BANTAENG —meraknusantara.com,- Pembangunan Gedung Koperasi Desa Merah Putih (KDMP) di Kelurahan Bonto Atu, Kecamatan Bissappu, Kabupaten Bantaeng kembali menjadi sorotan publik.
Kali ini, sorotan datang dari Ketua Pemuda LIRA Kabupaten Bantaeng, Andi Yusdanar Hakim, yang meminta Pangdam untuk mengevaluasi kinerja Dandim 1410/Bantaeng terkait penggunaan lokasi pembangunan tersebut.
Menurut Yusdanar, lokasi pembangunan KDMP sebelumnya pernah menjadi perhatian publik karena berkaitan dengan proyek pembangunan lapangan futsal yang sempat dilaporkan dalam dugaan tindak pidana korupsi.
Ia menilai pemerintah daerah seharusnya terlebih dahulu menyelesaikan seluruh aspek administrasi aset sebelum dilakukan pembangunan baru di atas lokasi tersebut.
“Harusnya pemerintah daerah melakukan penghapusan aset terlebih dahulu sebelum ditimpa bangunan baru,” ujar Yusdanar, Jumat (22/5/2026).
Selain itu, dirinya juga mempertanyakan perkembangan penanganan dugaan tindak pidana korupsi proyek lapangan futsal tersebut.
“Pembangunan lapangan futsal itu proyek bermasalah. Pertanyaannya, apakah proses dugaan tindak pidana korupsi itu sudah selesai? Sampai hari ini belum ada SP3-nya,” katanya.
Yusdanar juga meminta adanya keterbukaan kepada publik terkait legalitas penggunaan aset tersebut. Ia mempertanyakan apakah telah ada surat keputusan pelepasan aset dari pemerintah daerah kepada pihak KDMP maupun pihak Kodim 1410/Bantaeng, termasuk persetujuan dari DPRD apabila aset daerah dialihkan kepada pihak lain.

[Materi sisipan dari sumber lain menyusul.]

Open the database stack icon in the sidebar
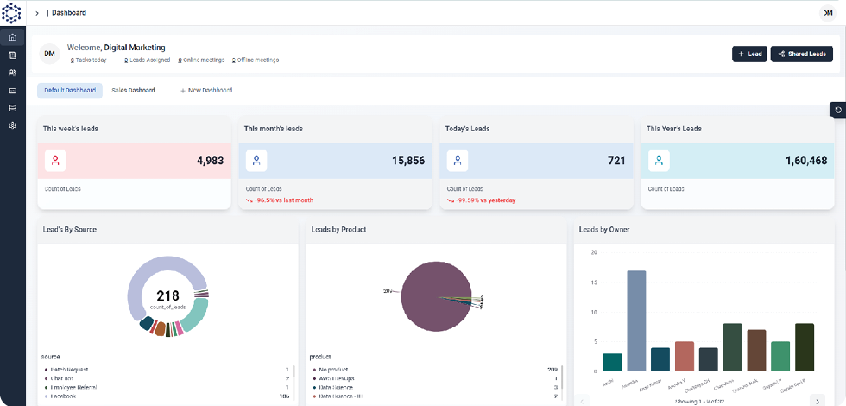846x406 pixels. click(x=12, y=108)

“Kalau memang sudah sesuai ketentuan, tolong sajikan pembuktian itu ke publik,” tegasnya.
Sementara itu, Komandan Kodim 1410/Bantaeng, Letkol ARH M. Husni Hidayat, sebelumnya menyampaikan bahwa lokasi pembangunan KDMP dinyatakan aman untuk digunakan.
“Sudah kami jelaskan sebelumnya bahwa lokasi itu aman sejak awal. Bahkan sudah direviu oleh Pemda Bantaeng,” ujar Dandim 1410/Bantaeng.
Namun demikian, pernyataan berbeda disampaikan Bidang Irban III Inspektorat Kabupaten Bantaeng, Jamaluddin. Ia menyebut berdasarkan hasil telaah administrasi, pemanfaatan aset pada lokasi tersebut masih menyisakan persoalan prosedural.
“Yang jelas tahapan prosedur pemanfaatan aset kota tidak dilalui,” ujarnya kepada awak media, Selasa (19/5/2026).
Untuk diketahui, pembangunan KDMP di Bonto Atu merupakan bagian dari peresmian operasionalisasi 1.061 Koperasi Desa/Kelurahan Merah Putih yang dilaksanakan secara virtual secara nasional pada 16 Mei 2026.
Program tersebut merupakan bagian dari upaya pemerintah dalam memperkuat ekonomi desa dan kelurahan melalui pengembangan koperasi berbasis masyarakat.